2) In FastTrack section Andrey Labunets (Russia) will tell about well known and new methods of network traffic tracing for vulnerability search.
25.10.2011 One month is left for the 0nights conference
Preparation for the conference gathers its pace and we can't wait to tell you our news. We do everything to create a real hacking atmosphere at our conference. As usual we are pro for any interesting offers, it would be enough to send an email to email@example.com. Today we are glad to present you our new reporters:
1) In the main program Nikita Tarakanov (Russia) will share his experience in exploitation of overflows in Kernel Pool in Windows OS, beginning from Windows XP and ending with Windows 8 (it is not a misprint)!
2) In FastTrack section Artem Shishkin (Russia) will present a realization of print interception via Windows GDI modificatio method.
Follow the news - a lot of surprises, interesting contests and unexpected quests are waiting for you.
P.S. Preapare for the contests actively - pizes are waiting for their heroes!
24.10.2011 Rainy weather is coming to Saint-Petersburg step by step, but we have a hot time!
The reports' selection for the conference is completed, comittee conducted a hard selection and we finally are ready to present you the main group of reporters for the main program and for the FastTrack (hurry up - you can still be among them). Now every day you will be shown 2 reports, which will be presented at our conference. So, please, welcome:
1. In the main programm will be Dmitry Schelkunov (Russia) and Vasily Bukasov (Russia), they will tell us about code deobfuscation technologies, namely will tell about virtualisation usage in the context of the given task.
2. In the FastTrack section will be Alexey Krasnov (Russia), he will rise a question about the problems of information security specialists' preparation in Russian Universities.
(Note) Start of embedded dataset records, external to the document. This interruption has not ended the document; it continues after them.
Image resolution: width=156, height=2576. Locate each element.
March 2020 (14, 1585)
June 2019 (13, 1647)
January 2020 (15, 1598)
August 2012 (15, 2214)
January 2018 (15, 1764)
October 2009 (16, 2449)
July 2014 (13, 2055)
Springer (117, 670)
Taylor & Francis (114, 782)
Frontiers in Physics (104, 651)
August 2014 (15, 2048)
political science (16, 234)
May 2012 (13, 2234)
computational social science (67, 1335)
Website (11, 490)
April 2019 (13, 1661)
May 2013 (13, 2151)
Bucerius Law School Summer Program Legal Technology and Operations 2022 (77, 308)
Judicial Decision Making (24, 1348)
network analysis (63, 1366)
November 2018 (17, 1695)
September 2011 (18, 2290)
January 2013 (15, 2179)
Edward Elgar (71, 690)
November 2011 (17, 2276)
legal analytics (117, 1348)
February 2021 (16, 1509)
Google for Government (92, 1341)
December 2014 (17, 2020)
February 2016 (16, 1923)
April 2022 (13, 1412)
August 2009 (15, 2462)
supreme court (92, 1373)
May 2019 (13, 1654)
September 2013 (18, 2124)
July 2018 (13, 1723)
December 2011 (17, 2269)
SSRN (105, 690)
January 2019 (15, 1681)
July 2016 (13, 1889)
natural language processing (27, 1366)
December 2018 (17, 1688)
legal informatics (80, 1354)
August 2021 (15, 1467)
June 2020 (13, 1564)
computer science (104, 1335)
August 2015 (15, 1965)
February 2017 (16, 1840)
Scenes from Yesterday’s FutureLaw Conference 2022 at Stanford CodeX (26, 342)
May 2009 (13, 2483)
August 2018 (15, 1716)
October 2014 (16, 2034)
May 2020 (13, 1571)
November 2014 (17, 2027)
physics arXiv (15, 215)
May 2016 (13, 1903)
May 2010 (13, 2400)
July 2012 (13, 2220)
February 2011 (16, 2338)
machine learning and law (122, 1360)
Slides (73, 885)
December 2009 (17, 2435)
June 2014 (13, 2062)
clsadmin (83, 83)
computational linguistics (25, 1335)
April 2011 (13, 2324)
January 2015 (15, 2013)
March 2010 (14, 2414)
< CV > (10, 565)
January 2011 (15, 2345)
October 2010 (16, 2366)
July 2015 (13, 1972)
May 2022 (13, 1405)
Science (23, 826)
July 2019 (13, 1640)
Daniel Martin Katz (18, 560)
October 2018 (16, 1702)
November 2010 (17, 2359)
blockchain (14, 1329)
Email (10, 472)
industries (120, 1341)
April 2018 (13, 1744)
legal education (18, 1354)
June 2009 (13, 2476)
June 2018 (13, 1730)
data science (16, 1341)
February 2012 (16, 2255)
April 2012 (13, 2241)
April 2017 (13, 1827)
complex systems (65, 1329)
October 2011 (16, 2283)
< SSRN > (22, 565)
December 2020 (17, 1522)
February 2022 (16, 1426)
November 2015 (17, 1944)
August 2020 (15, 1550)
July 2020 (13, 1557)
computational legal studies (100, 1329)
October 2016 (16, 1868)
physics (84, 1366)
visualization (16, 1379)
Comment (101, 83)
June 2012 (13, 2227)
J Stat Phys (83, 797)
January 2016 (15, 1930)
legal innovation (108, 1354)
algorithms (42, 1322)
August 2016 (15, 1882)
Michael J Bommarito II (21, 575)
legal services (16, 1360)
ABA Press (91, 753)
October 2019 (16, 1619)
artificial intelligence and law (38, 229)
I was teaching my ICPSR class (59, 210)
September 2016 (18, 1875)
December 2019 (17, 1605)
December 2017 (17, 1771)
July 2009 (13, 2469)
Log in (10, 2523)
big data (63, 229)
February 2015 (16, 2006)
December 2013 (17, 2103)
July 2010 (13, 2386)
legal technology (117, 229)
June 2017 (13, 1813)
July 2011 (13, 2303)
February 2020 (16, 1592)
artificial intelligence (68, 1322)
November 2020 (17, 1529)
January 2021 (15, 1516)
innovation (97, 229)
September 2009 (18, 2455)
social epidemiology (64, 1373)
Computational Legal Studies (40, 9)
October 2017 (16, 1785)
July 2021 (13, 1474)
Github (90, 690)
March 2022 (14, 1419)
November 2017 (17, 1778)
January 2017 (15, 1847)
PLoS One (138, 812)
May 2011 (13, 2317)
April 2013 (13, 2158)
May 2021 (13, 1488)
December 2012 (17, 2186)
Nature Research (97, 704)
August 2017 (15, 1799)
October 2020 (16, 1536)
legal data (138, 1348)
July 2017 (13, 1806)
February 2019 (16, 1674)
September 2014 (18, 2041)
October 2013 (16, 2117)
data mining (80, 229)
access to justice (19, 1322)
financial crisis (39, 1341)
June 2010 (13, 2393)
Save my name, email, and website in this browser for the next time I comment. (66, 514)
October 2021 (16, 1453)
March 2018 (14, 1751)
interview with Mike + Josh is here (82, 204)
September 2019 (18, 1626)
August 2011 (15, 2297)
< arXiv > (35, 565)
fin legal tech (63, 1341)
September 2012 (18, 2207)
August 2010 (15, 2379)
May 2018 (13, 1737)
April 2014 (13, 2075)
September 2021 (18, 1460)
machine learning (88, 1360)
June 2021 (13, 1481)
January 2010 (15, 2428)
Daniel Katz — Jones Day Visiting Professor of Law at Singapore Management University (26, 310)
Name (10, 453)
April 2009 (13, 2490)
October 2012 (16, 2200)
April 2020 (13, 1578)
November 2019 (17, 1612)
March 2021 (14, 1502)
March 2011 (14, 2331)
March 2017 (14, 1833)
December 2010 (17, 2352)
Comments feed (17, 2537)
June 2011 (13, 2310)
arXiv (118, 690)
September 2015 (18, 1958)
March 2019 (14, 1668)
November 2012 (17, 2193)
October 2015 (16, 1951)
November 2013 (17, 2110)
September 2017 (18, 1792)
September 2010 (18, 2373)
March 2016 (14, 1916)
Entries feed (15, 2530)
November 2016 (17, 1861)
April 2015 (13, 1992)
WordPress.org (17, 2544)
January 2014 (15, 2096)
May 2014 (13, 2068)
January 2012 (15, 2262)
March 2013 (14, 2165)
And note that this is only a beginning! Then it will be hotter! Hurry up to registrate! All hackers will be here! And you?
4.10.2011 ZeroNights is coming: world leading hackers will meet in Saint-Petersburg.
This event was preparing for a long time. Creation of independent IS conference of international level, where last researches in the field of hack and security from researchers with known names and unknown talents would be presented, was the idea fix for most people. Event, which could be called Russian Defcon or BlackHat, purpose of which is not to gather people for advertising their products, but to create an area, on which the researchers from all over the world could share the newest researches and discuss industrial problems in informal conditions, might appear in Russia, is now possible.
We have been visiting international conferences – from local to the largest, from India to America, and we were asked about conference in Russia everywhere, and, unfortunately, we still couldn’t offer something, what surprised international public. Is it possible that a country with such a potential has only “black” hackers and no highly qualified specialists? Surely it has! And soon you will learn about them.